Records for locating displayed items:
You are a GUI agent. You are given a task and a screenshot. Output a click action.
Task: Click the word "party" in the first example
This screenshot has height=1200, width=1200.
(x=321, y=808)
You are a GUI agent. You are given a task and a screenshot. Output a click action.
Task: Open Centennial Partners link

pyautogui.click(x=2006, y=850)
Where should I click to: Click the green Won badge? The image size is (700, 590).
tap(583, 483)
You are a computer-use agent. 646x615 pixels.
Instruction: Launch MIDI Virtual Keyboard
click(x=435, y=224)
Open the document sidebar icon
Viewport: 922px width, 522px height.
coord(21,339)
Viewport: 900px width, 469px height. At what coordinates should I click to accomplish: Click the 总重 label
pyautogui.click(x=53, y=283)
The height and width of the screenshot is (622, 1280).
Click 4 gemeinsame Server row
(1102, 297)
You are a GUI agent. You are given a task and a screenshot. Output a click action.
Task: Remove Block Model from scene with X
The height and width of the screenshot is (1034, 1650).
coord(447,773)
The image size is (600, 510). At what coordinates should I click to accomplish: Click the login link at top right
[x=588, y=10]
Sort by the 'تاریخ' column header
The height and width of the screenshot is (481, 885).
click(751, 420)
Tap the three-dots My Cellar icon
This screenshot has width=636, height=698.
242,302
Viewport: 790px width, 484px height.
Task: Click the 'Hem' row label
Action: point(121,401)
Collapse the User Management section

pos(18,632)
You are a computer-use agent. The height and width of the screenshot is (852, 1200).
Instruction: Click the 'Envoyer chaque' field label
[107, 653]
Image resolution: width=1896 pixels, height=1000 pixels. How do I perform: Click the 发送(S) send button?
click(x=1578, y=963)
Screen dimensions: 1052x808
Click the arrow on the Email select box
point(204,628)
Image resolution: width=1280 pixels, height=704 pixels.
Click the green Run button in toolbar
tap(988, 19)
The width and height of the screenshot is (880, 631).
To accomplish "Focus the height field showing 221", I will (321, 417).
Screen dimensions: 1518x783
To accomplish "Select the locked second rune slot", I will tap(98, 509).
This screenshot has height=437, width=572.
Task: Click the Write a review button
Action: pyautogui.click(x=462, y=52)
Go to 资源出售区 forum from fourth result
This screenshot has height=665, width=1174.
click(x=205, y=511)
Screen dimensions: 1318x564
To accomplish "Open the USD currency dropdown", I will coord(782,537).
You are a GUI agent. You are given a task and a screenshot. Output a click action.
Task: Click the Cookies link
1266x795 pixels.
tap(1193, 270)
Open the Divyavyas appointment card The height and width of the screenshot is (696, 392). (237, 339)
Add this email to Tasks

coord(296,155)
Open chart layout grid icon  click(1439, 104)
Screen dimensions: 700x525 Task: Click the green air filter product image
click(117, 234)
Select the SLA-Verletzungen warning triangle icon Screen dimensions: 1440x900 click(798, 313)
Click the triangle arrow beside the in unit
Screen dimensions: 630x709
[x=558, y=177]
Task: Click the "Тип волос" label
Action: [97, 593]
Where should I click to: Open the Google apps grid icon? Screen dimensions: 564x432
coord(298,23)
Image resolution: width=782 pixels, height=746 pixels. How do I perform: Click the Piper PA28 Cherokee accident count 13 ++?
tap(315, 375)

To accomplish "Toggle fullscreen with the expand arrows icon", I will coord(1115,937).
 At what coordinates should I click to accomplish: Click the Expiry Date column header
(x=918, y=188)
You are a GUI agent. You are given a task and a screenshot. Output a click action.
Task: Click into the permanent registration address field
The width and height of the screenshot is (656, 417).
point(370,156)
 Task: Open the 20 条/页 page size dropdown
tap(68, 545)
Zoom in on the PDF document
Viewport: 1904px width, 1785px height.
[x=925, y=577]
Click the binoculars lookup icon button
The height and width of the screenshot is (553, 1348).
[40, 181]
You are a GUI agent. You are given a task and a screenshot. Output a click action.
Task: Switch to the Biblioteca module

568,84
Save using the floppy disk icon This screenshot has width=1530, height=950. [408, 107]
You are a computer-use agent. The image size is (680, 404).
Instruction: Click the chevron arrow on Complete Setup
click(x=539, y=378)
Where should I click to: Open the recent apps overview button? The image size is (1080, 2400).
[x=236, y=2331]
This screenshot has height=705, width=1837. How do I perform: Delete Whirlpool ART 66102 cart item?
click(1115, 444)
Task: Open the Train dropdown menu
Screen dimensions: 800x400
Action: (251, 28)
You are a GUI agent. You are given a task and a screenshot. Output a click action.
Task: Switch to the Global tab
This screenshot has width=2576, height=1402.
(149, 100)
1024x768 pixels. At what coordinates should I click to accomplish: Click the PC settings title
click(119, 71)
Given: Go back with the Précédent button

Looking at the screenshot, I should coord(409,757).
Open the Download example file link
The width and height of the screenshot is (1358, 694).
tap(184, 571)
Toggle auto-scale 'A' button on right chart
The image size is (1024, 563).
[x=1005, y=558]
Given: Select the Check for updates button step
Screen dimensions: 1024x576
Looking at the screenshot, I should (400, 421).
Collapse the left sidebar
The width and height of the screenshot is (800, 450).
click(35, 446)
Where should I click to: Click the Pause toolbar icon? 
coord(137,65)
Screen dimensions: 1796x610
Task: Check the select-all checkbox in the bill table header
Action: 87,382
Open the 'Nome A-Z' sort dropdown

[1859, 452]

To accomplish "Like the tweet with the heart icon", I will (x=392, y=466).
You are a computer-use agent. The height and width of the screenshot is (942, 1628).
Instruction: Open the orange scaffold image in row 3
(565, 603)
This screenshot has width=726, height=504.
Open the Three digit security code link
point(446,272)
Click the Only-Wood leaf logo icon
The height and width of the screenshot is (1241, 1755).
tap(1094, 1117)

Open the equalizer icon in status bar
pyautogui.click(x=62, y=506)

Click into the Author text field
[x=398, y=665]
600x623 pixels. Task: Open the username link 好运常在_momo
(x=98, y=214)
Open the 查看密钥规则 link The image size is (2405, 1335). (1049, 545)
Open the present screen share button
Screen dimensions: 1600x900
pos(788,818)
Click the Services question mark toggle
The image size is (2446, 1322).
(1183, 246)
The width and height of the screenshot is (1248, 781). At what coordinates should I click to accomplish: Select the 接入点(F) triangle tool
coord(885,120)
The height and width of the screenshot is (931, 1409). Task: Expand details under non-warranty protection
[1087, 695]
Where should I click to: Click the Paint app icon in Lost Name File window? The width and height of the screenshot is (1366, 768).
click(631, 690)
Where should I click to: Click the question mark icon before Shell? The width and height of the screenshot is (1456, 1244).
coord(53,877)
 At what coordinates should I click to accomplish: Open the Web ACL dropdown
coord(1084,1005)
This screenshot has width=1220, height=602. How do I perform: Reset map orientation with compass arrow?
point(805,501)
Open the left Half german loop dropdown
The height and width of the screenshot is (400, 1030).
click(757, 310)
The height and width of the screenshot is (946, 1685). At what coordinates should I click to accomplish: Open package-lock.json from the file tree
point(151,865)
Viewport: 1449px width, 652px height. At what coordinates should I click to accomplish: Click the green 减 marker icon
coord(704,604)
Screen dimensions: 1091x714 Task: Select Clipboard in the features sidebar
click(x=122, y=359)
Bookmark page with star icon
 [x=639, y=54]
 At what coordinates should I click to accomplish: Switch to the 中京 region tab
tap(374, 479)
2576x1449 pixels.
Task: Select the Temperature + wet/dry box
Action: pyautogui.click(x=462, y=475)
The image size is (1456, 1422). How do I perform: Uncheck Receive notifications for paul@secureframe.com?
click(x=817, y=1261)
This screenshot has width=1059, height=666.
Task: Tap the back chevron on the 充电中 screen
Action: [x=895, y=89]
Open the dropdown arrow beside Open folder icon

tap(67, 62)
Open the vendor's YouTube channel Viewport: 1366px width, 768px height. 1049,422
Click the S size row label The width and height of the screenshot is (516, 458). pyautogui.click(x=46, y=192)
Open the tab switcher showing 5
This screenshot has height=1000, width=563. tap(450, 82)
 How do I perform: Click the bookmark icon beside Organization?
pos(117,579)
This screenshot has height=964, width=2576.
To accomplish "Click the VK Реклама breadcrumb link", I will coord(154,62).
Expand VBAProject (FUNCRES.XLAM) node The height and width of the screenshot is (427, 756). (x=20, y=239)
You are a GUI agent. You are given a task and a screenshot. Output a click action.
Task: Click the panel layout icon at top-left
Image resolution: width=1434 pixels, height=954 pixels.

### Instructions for the task
Please return the items above verbatim, beginning with the line that contains "Open chart layout" and continuing through the line that contains "I will coord(1115,937).".

### Expected answer
Open chart layout grid icon  click(1439, 104)
Screen dimensions: 700x525 Task: Click the green air filter product image
click(117, 234)
Select the SLA-Verletzungen warning triangle icon Screen dimensions: 1440x900 click(798, 313)
Click the triangle arrow beside the in unit
Screen dimensions: 630x709
[x=558, y=177]
Task: Click the "Тип волос" label
Action: [97, 593]
Where should I click to: Open the Google apps grid icon? Screen dimensions: 564x432
coord(298,23)
Image resolution: width=782 pixels, height=746 pixels. How do I perform: Click the Piper PA28 Cherokee accident count 13 ++?
tap(315, 375)

To accomplish "Toggle fullscreen with the expand arrows icon", I will coord(1115,937).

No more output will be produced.